Thirdly, I have the opportunity to see my loving and caring 2 and half year old hugging her brother and telling people about her baby brother with a fierce pride. This is the biggest gift any mother could ask for and to have a pigeon pair is a true blessing! The other upside of having an older girl child is that she is by nature nurturing (I have heard many stories of friends’ boys hitting their baby siblings or shaking their cots whereas Jocelyn displaces her anger onto the pets while continuing to love her brother!) With that nurturing comes a desire to help me with everything baby brother related, including putting cream on his bottom!
Finally, the gift in having two is that I know I can’t break him! This really helps me to be more relaxed in much of what I do. Poor Tyler has been given many dummies that fell on the floor and were put straight back into his mouth without so much as a thought about cleaning them. My motto – it will help build his immune system! All that energy I wasted on Jocelyn on cleaning dummies, wiping things down, etc is now used for other purposes with Tyler, like being able to have a sense of humour this time around!

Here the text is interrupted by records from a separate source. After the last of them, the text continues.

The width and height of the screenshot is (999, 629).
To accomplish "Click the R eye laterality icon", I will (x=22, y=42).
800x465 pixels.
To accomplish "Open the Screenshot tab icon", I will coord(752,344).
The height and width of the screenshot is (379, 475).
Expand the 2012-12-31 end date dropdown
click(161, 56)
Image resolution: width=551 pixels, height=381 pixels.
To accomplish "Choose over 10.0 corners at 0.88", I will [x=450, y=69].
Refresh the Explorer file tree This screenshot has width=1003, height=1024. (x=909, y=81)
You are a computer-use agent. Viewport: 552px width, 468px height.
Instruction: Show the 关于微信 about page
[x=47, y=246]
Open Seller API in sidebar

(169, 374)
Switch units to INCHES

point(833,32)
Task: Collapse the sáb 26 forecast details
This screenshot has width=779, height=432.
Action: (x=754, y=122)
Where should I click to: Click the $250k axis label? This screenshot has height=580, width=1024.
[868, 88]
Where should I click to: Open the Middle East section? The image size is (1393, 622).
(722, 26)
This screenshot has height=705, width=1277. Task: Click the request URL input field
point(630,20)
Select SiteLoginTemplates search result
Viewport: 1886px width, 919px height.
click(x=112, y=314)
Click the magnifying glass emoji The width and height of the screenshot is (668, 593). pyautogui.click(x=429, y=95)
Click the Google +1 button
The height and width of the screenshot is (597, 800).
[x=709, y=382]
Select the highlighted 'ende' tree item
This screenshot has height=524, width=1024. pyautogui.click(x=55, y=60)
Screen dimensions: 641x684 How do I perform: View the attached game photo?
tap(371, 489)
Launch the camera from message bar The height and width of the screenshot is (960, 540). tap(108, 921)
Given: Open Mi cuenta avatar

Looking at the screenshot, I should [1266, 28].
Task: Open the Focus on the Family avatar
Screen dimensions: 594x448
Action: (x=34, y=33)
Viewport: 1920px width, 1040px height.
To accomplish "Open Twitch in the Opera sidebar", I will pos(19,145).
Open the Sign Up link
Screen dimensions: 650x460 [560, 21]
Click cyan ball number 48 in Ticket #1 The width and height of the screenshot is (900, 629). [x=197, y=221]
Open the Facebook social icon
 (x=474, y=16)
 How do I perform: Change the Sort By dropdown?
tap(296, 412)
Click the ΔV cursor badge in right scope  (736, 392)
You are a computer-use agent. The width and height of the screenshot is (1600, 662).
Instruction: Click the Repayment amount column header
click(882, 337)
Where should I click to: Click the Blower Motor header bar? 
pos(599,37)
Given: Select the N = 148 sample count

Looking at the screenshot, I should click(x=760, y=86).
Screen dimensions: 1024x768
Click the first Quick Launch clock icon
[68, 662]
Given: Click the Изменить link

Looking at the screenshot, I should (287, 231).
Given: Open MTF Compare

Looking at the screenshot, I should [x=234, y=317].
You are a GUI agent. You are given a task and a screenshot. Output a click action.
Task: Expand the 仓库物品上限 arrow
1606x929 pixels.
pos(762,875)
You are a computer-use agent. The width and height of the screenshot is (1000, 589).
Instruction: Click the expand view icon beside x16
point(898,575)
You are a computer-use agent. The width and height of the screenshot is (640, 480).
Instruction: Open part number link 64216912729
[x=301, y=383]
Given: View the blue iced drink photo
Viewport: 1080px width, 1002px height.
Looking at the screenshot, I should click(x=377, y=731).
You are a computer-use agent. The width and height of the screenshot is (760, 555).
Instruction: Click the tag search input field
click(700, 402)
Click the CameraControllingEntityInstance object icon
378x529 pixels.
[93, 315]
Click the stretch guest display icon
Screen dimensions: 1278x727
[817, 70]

There are of course the downsides to having two – The biggest is that I can’t spend much time with Jocelyn because EVERYTHING right now is about Tyler. Yes, a pouch/sling helps a great deal and he gets dragged from swimming lessons to the park and up slides but I am not there 100% with her as I was before. Often I can’t be there at all and I seem to constantly be saying “I have to feed Tyler” or “I have to put Tyler to sleep” So the guilt is BIG.
HOWEVER, somewhere along the line with this whole process and now having two I have finally also started to shift that guilt. I have always been conscious that it had to do with my own childhood experiences/perceptions related to receiving attention. My mother had to work – it was just how it had to be- but I hated it. It would normally have been fine but there was a lot of political violence and trouble in Umtata at that time and I was anxious and needy and she was not always able to be there for me. Along with that I felt I had to look after my sister. Now I am conscious of this and I am also conscious of how it shapes my tendency to believe that I am not giving Jocelyn enough. But SHE IS NOT ME.
Today I went for a BodyTalk session and what should come up but the consciousness of regret I hold in relation to my children and related guilt because “I should have spent more time….etc” What also came up was bitterness and resentment. We don’t like to know this about ourselves as caregivers but of course there is also some resentment at times when we have to be there for our children yet we can barely find enough time to pat the dog and chat to our partner for five minutes. Fortunately, the fact that this has come up in BodyTalk means I am really finally shifting and letting it go. I can now start to live in a way where I am not letting my past unconsciously define my present actions and perceptions. I can allow my daugther to have her own experience instead of my experience. Furthermore, her experience doesn’t have to be tainted by my guilt and compensation for my past if I hold these in my awareness.
Another amazing aspect to the session was the idea of presence being not that length of time spent with Jocelyn but the quality of the time. Two minutes spent commenting on the squiggles she has drawn with such pride and care and really noticing them and acknowledging her is worth bucket loads more than the twenty minutes spent doing puzzles while simultaneously checking my phone and rocking Tyler. So that is what I do and HAVE been doing (so I am redeemed after all!) because it is always possible to find those two minute moments in every day that I share with my two children where I just make sure that she is the very centre of my very busy and full life! As for Tyler – as long as he is in the pouch close to mommy he thinks everything is just peachy!